About the structure of deposited Zn-S nanofilms on substrates of aluminum oxide

The porous anodic aluminum oxide is widely used as templates for the synthesis of nanostructures of various kinds, thanks to the orderly arrangement of hexagonally-oriented vertically to the surface of the film then. This makes it possible to form ordered arrays of semiconductor nanostructures phosphor same size and shape to each nanoobject present as a separate light emitter. The addition of coherent radiation from all sources results in a substantial increase in light inte sity.

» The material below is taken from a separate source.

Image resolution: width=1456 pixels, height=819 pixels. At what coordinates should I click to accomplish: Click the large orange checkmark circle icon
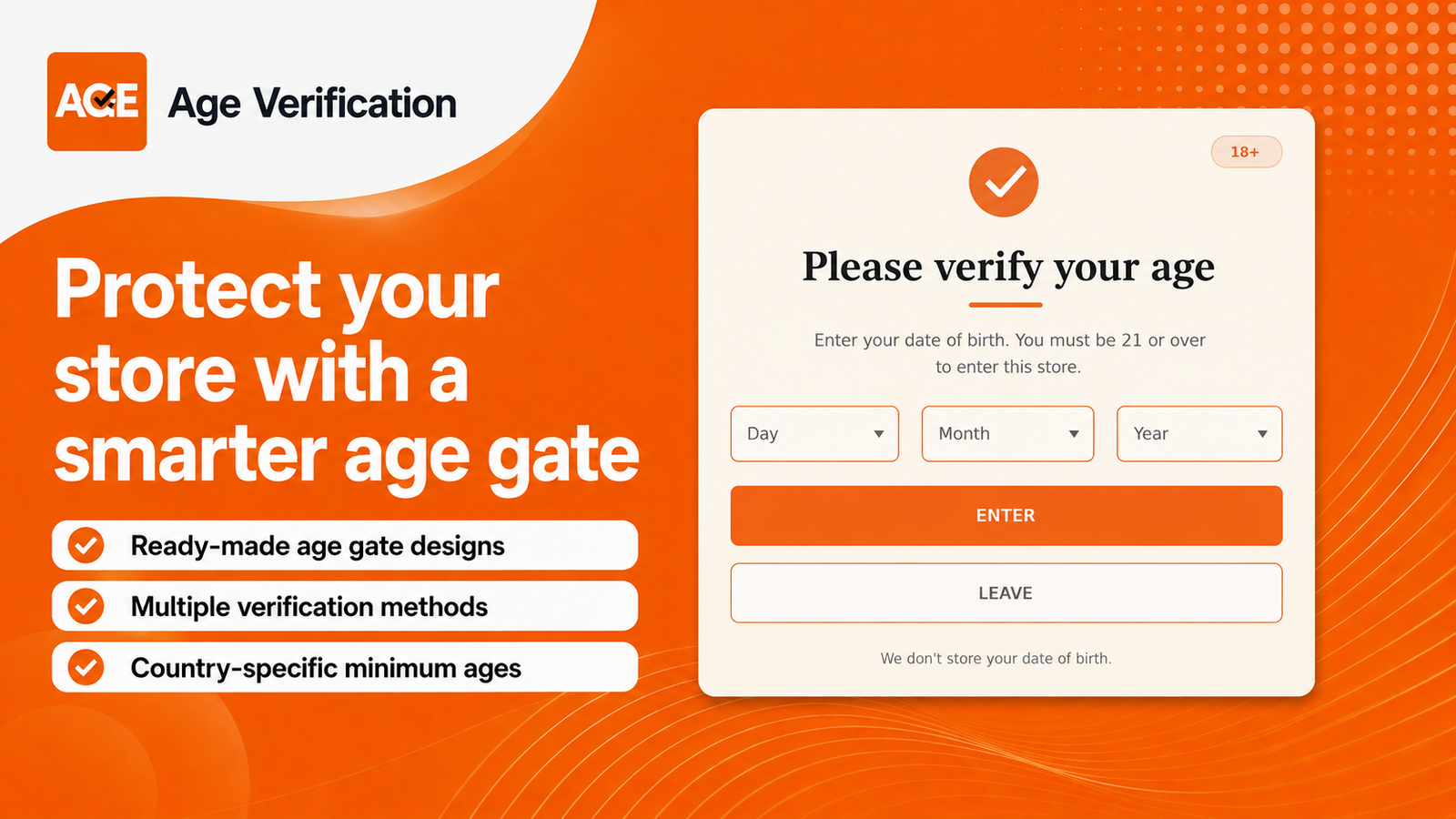(1004, 182)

The aim of work is to study the structure of the nanofilm coating and the substrate during epitaxial deposition. Often the nature of the structure of objects that determines their properties, changes the optical, electrical, and physical-mechanical parameters. Theoretical studies were carried out using molecular dynamics. As the potential was used Lennard-Jones potential. The temperature and pressure in nanosystems were maintained by a thermostat and barostat Nose-Hoover-a. Periodic boundary conditions are used. The velocity field at the initial time was selected according to the Maxwell distribution in the form of nanosized elements. Silting substrate was carried out as uniform deposition of atoms on the normal to the substrate. Deposited atoms is added to the stage for overgrowth in the area above the substrate. Zinc and sulfur atoms are considered as deposited atoms. Adding copper atoms a 5 % was carried out in some cases. Its position on the substrate was determined by a uniform random distribution law. The amount of added atoms per unit time and the total number were manageable process parameters. The initial rate was constant for the deposited atoms. Speed settings are only changed in the interaction with the substrate deposited atoms. To carry out theoretical research the software package for parallel computing processes LAMMPS is used. In the analysis of the structure considered as a substrate of aluminum oxide (solid and porous), and the deposited zinc, sulfur, and copper. In all cases, the materials were amorphous structure.